Word for word, copy the line that contains "Task: Open 应老师 avatar in the poll window" and each line after it in the data below. Pictures stay out of the copy.

DATA PROVIDED: Begin

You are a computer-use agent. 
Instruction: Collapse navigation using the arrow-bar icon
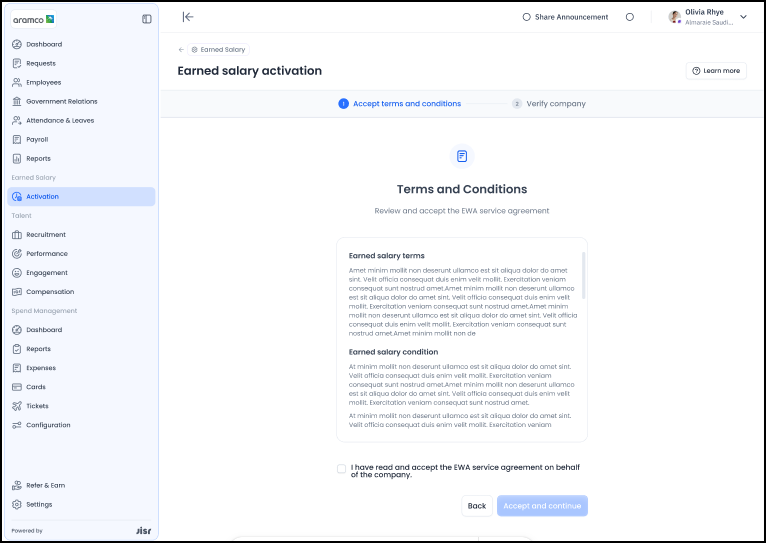187,17
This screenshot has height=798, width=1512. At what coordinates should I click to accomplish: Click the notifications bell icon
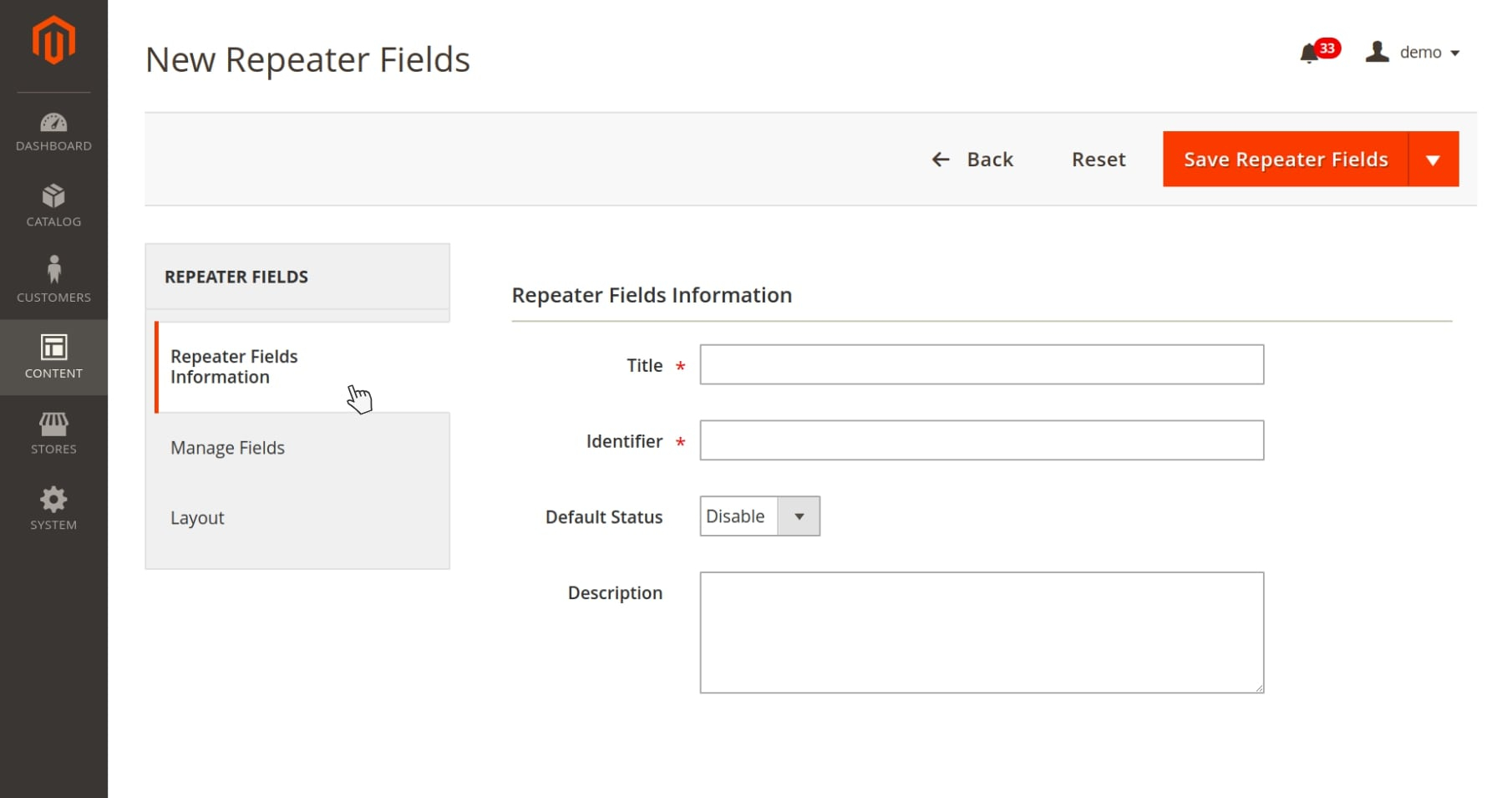click(x=1309, y=53)
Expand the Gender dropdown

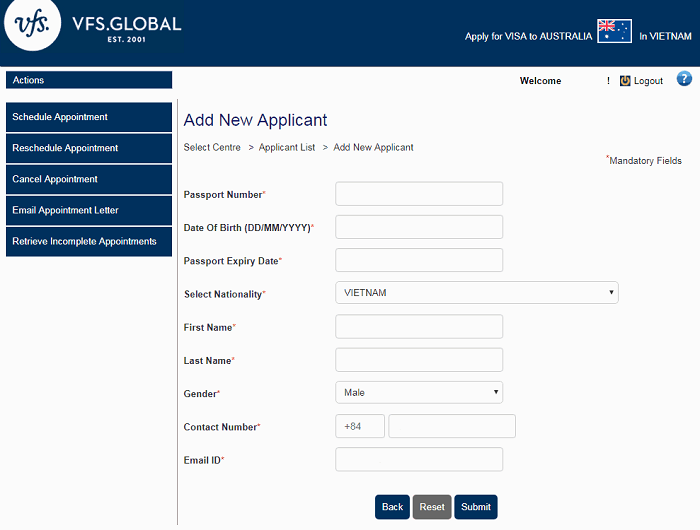pos(418,393)
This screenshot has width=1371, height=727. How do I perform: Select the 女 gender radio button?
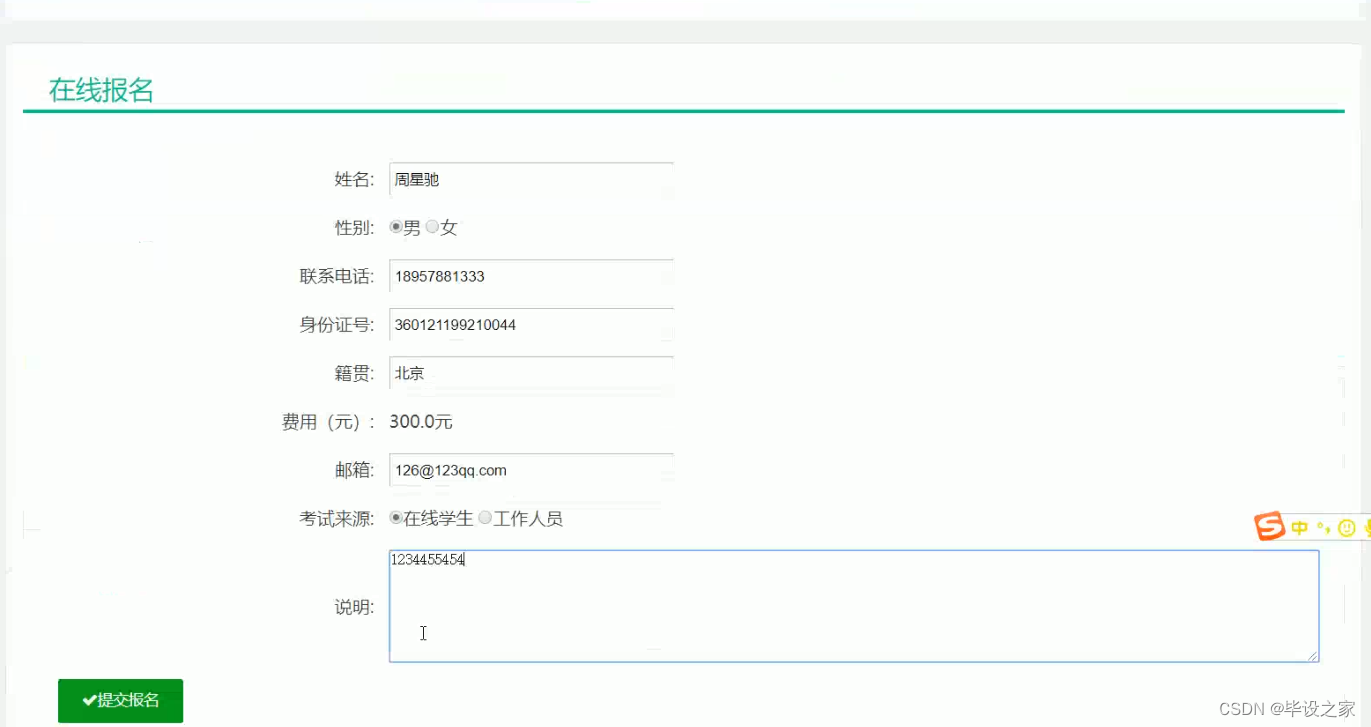click(x=432, y=227)
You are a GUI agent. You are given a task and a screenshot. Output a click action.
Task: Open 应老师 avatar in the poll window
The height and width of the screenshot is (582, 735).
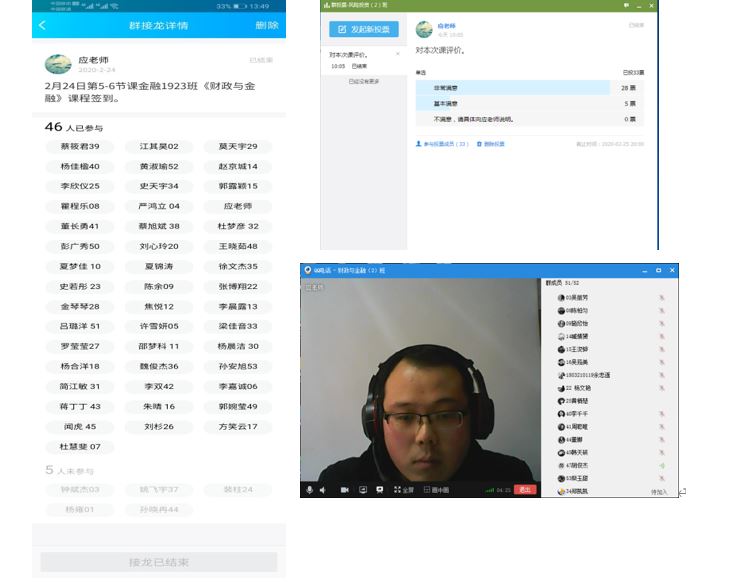424,30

DATA PROVIDED: End

▸ **SOLVED EXERCISE**:
Task: Open 应老师 avatar in the poll window
The height and width of the screenshot is (582, 735).
424,30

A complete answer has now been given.